#### [Data to examine]
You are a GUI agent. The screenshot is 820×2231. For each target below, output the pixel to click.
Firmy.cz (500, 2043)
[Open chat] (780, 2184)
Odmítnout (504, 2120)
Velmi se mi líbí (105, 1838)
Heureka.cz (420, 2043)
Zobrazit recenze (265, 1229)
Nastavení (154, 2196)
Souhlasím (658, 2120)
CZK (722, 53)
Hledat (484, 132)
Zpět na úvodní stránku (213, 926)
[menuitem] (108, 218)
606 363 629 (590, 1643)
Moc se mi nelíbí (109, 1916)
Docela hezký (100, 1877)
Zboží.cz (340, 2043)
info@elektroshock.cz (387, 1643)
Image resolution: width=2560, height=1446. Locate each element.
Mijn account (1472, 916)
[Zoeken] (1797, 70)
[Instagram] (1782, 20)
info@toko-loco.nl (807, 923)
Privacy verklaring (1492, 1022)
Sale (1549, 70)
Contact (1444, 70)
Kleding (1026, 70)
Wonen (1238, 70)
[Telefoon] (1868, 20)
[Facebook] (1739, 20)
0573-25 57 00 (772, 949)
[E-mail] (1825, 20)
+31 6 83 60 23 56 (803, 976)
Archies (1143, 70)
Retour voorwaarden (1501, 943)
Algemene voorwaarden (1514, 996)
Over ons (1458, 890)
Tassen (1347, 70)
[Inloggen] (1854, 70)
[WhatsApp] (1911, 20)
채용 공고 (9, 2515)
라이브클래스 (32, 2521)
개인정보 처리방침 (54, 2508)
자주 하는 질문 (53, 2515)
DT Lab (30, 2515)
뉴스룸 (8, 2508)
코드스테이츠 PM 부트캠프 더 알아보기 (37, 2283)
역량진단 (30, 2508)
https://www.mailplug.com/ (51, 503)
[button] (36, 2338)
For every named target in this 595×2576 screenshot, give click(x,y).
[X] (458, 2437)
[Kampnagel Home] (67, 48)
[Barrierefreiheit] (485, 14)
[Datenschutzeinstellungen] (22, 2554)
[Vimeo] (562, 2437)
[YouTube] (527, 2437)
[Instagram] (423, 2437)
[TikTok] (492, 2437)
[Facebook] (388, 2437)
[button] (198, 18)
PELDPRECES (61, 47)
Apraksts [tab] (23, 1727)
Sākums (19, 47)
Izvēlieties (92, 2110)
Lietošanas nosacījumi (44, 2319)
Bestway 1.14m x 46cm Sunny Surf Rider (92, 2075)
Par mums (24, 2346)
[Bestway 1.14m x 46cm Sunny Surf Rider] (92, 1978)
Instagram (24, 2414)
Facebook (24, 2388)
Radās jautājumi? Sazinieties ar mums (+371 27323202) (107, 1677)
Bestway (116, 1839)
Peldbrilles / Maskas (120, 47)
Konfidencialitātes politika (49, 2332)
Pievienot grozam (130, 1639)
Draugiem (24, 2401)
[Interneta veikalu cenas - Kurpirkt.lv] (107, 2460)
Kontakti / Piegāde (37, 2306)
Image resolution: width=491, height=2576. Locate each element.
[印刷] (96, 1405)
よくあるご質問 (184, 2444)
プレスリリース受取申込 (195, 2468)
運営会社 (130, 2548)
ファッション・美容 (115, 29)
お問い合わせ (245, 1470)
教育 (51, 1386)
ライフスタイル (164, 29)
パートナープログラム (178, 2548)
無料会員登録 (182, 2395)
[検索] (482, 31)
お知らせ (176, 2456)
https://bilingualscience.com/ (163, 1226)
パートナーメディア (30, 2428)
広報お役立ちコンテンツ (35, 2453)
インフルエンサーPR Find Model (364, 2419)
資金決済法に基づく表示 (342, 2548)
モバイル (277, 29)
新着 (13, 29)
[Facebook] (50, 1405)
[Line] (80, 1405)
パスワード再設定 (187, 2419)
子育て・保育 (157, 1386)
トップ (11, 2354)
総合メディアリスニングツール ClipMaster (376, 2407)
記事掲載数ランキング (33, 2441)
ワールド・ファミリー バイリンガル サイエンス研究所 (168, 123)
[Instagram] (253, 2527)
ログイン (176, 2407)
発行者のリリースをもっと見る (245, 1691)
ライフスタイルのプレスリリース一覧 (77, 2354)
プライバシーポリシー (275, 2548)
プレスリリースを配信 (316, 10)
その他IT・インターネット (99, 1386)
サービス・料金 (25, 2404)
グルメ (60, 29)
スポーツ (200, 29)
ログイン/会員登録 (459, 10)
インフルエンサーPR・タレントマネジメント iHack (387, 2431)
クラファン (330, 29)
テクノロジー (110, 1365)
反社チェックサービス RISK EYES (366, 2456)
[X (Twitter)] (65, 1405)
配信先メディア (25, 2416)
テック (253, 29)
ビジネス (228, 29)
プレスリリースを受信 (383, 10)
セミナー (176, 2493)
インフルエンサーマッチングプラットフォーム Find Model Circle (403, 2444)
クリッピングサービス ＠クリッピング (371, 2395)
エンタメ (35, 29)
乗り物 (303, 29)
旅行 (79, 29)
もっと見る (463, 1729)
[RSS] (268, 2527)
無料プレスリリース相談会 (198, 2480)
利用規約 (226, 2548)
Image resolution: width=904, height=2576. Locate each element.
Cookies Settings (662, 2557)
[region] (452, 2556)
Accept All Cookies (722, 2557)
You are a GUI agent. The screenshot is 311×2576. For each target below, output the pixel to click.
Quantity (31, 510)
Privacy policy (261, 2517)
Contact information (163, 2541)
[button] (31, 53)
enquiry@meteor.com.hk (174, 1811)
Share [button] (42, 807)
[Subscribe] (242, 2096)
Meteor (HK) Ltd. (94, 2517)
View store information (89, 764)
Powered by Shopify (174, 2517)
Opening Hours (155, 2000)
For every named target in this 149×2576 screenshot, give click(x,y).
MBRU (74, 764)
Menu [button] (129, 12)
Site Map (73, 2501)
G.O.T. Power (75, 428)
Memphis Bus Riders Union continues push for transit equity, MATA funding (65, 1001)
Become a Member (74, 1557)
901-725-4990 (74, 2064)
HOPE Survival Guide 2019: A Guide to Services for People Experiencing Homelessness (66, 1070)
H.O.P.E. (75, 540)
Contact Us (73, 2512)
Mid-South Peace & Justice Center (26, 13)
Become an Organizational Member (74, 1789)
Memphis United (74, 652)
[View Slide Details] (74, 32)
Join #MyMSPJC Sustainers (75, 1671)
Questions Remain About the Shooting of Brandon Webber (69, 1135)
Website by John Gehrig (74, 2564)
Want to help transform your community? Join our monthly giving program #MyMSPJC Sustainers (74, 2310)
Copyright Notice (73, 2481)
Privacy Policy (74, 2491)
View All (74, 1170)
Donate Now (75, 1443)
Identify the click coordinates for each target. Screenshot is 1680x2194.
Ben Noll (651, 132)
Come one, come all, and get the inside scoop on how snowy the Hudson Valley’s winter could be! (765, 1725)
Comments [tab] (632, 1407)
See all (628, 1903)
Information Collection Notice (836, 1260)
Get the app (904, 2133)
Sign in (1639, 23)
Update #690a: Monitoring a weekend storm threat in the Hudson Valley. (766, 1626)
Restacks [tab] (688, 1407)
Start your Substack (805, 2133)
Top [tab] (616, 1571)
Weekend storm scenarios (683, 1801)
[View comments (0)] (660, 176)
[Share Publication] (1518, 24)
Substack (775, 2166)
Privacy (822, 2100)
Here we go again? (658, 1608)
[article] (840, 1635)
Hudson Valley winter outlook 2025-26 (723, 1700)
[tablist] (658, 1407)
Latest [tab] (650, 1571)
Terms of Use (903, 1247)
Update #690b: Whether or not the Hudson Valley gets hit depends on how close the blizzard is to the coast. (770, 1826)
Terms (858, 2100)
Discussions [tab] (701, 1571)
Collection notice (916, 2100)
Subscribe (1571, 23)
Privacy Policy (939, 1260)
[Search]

#### [Activity]
Copy range, inclusive: the line holding "ライフスタイルのプレスリリース一覧 (77, 2354)" to the line holding "ビジネス (228, 29)". Reproduce exactly those lines of the records above and no others.

#### [Response to this exercise]
ライフスタイルのプレスリリース一覧 (77, 2354)
プライバシーポリシー (275, 2548)
プレスリリースを配信 (316, 10)
その他IT・インターネット (99, 1386)
サービス・料金 (25, 2404)
グルメ (60, 29)
スポーツ (200, 29)
ログイン/会員登録 (459, 10)
インフルエンサーPR・タレントマネジメント iHack (387, 2431)
クラファン (330, 29)
テクノロジー (110, 1365)
反社チェックサービス RISK EYES (366, 2456)
[X (Twitter)] (65, 1405)
配信先メディア (25, 2416)
テック (253, 29)
ビジネス (228, 29)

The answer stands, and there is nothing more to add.